I started writing and this came out. Please don’t ask me for explanations. *runs away*

 

There are lots of different kinds of smiles. There’s the I-don’t-care-about-you-but-to-be-popular-I-have-to-pretend-to-be-nice-and-optimistic-and-like-people smile, the Sorry-I-bumped-into-you smile and the smile that says I-want-you-and-not-in-the-best-way. But it’s not often that people give you genuine smiles.

This smile was different. It said “Hey there, I’m happy to see you. Hope you’re doing well. You’d better be. I’m always here if you need anything.” I do. I need someone to cast a spell and stop my life from spiraling out of my control.
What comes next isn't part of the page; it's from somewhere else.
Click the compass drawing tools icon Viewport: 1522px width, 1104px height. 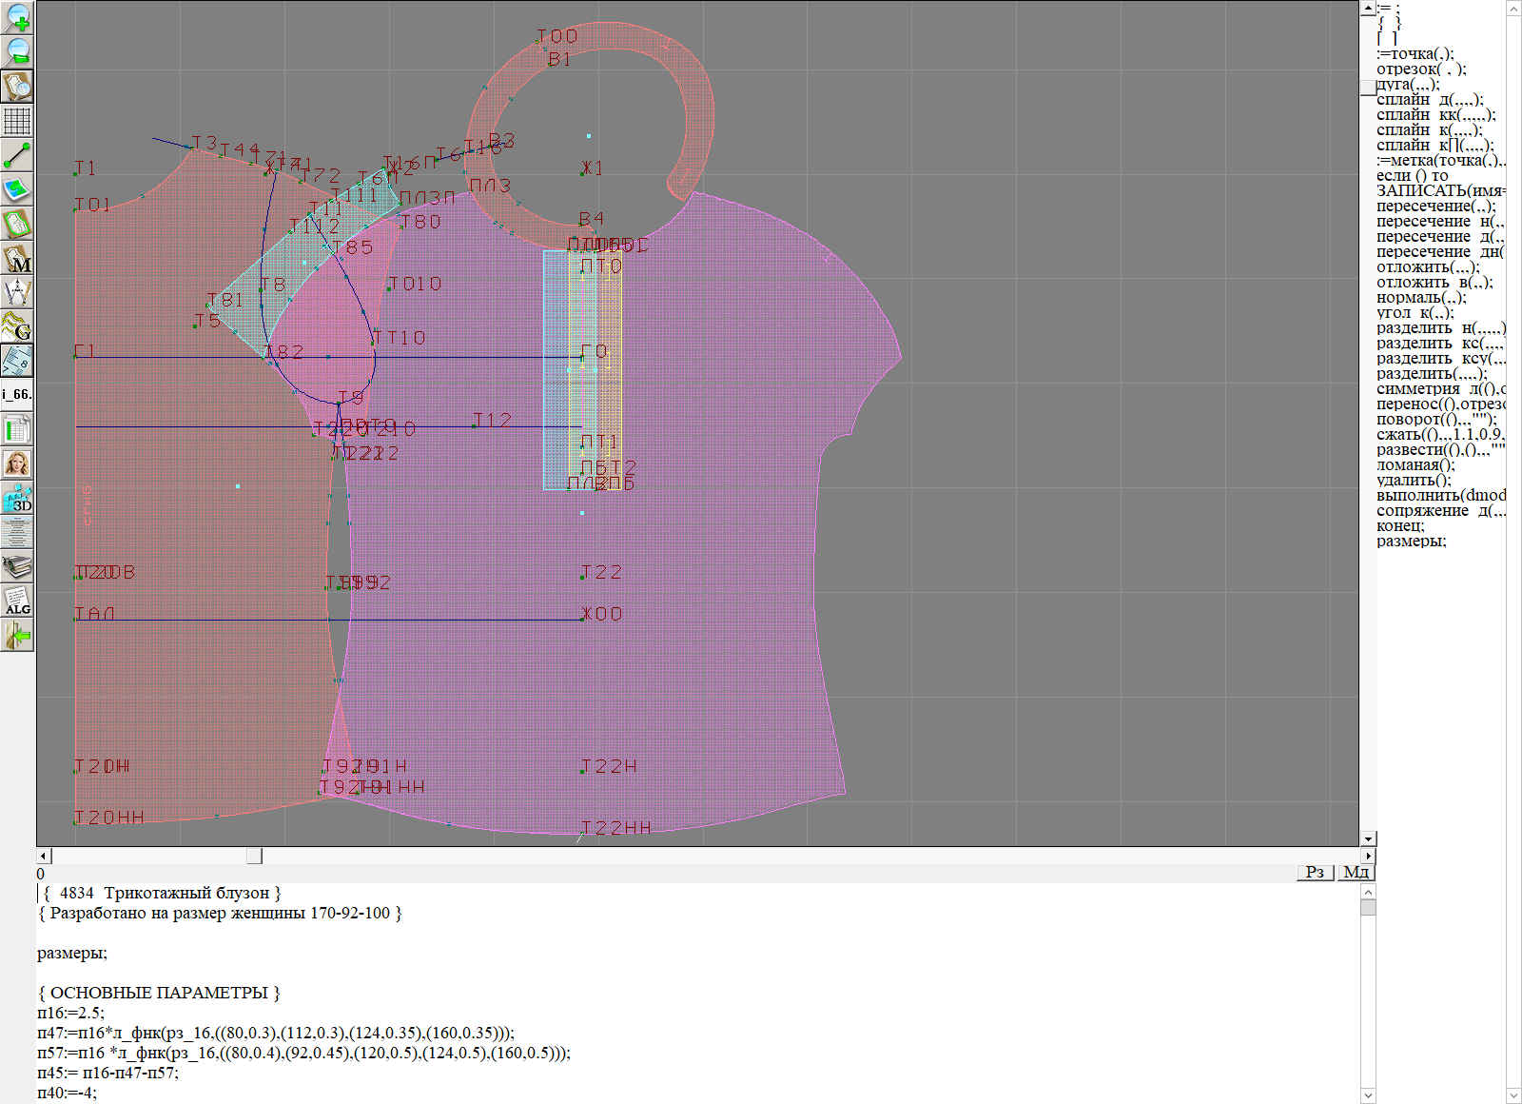(17, 292)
I need to be a normal person again, that is, if my life ever was normal. Well then, I just want a normal life for once. I don’t want to have to deal with everyone else’s problems as well as mine and, for once, I have someone who is more than willing to take that burden off me.

I want cuddles at dusk, fleeting promises, a warm, tartan blanket of warmth and safety and eternal peace. I want everything to feel all right.

But I couldn’t, I mustn’t, I shouldn’t. This is wrong wrong wrong and has gone on for long enough. I don’t want this and I don’t need it. I am a full, independent person.

I am worthy enough to make my own decisions, even when it’s scary.

I am worthy enough to decide what’s right, what’s wrong and what is pointless, even though I might not like the answers.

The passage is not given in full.